The New York Times, rounded fragments of earlier this week, they added, and said that O’Neill was “more than a dozen violations in four states over 14 years.” It was not clear if it would be 13 000 or 13 violations has also been reported O’Neill had previously reported 15- day suspension and $ 1,000 fine last summer.

sake of clarity, O’Neill is accused of injecting horses HGH or LSD, or something very sexy-sounding, and performance changes. His prosecutors say that before the race, he is once again a rubber tube up the horse’s nose and flushed with a mixture of baking soda, water and sugar. This is the so-called “milkshaking.” It is designed to reduce fatigue and not what racing is a type of violation. It is a forgivable sin to compete, but to be punished, however.

O’Neill has been here last week and spent every day Fielding wave after wave of journalists ask. He did not show it is not excited about it. The trainer in Kentucky Derby winner is usually given at least three weeks in the window of respect, admiration and softball questions. Not this coach.

In one-on-one interview on Wednesday morning, O’Neill says, “We follow the rules down to the middle. We will be clean. I have vigorously denied these charges, and when we receive the final decisions and the truth is told, you can look forward to having a good story.”

He heads out of the press conference near the Barns Stakes here in Pimlico. The elephant-in-the-room questions begin immediately. In response to O’Neill is not the acid or the defensive.
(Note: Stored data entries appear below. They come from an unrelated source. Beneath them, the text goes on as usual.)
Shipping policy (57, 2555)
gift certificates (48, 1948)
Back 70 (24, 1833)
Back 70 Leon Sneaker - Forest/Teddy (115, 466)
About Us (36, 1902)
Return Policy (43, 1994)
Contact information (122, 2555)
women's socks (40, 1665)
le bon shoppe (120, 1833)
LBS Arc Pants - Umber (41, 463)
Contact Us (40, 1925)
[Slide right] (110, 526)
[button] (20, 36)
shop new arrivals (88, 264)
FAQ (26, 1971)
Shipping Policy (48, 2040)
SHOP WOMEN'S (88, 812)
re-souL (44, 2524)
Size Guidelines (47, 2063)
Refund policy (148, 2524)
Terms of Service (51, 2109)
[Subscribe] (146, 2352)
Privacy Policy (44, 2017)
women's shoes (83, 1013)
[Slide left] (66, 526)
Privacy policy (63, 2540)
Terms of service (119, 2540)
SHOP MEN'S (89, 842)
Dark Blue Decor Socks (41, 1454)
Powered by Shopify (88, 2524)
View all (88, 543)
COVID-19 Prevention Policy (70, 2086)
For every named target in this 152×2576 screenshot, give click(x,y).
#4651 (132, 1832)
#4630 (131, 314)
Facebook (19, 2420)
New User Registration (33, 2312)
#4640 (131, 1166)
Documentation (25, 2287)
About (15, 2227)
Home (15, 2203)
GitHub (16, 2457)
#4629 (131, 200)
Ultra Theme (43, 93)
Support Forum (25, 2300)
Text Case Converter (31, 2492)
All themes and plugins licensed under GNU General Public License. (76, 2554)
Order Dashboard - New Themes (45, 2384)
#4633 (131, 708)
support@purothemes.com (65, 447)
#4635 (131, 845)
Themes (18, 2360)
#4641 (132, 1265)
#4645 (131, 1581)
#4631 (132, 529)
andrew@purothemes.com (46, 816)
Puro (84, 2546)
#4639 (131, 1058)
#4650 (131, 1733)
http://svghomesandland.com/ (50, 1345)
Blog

He told the gathered media members that he understands his job and that he had his shoes, he could ask the same thing.

“If it bleeds, it leads,” he says. “I can understand that.”

He goes on: “. I have surrounded myself here in a very riders Otherwise, I would be a dead man, I do not let it on the road.”.

Soon it is back to normal things.

“My horse is moving forward,” he says. “If anything, he is better now than he was the Kentucky Derby.”

asked Bode Baffert’s Meister, likely betting favorite, and super-fast verses he is expected to return, O’Neill says, “Bob has won five Preaknesses between Mario [jockey Gutierrez] and me, let’s see we have never even been in this race before . Bode Meister is doing well. “

O’Neill talks about throwing the first ball on Tuesday night at a Baltimore Orioles game:” It was high and inside, “he says. “If the batter would have been there, he would have a little chin music.”

He joked to see Preakness mascot, a man who called himself Kegasus, a long, cool hair, bare chest and legs on wheels behind him a description of half a horse. “Do you think a little silly,” O’Neill says, “and then you see something you know and click OK.”

Suppliers eventually run out, notebooks full of good thoughts, and disturbed other things. Say it is not so, Doug.

Down the row of houses, away from the noise, but never far from the action, 76-year-old godfather of the race, Luke, brooding over it, and the amount.

“I do not know Doug as well. He had just started when I went to California,” Luke says. “I know that he won the Kentucky Derby, and we do not need this kind of advertising.

” is a perception that the sport needs to be cleaned. The fact is that it’s not so bad. “

immediate reality is that the small star hanging over the Preakness, right or wrong, when the race can only afford a blue sky.